Records drawn from a dataset
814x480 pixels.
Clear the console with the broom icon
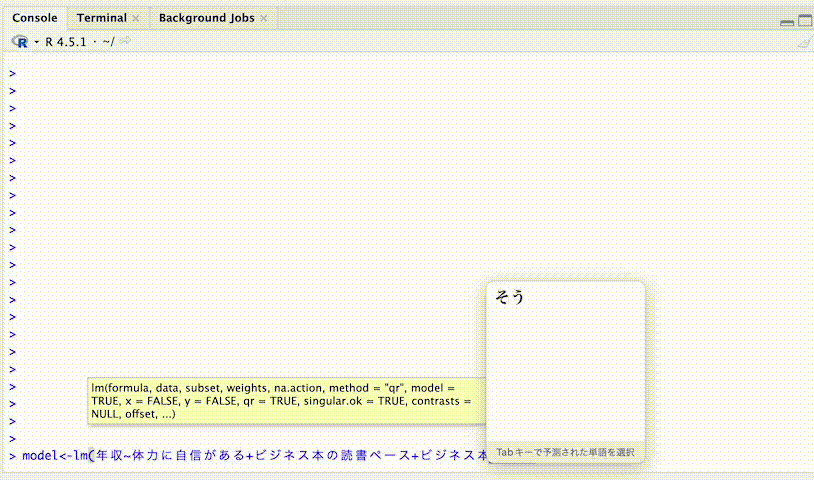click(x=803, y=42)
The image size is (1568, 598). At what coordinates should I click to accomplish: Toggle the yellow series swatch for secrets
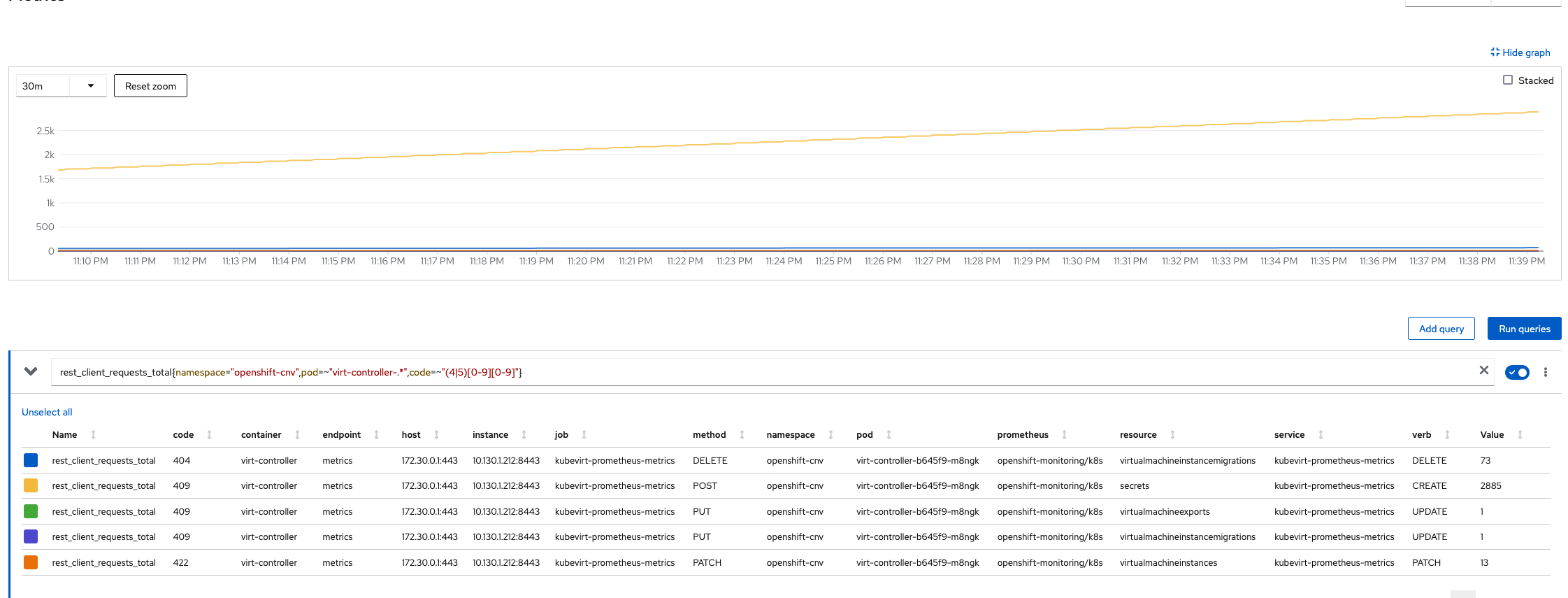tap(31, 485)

--

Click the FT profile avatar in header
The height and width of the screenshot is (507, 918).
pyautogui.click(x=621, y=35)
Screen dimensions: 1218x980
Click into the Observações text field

** WHAT YOU SHOULD DO **
Which lines above run from the one containing "Screen dimensions: 1218x980" down to the one containing "Click into the Observações text field"? Repeat exactly those, both ends included, and nothing else.

** SOLUTION FOR THIS TASK **
Screen dimensions: 1218x980
Click into the Observações text field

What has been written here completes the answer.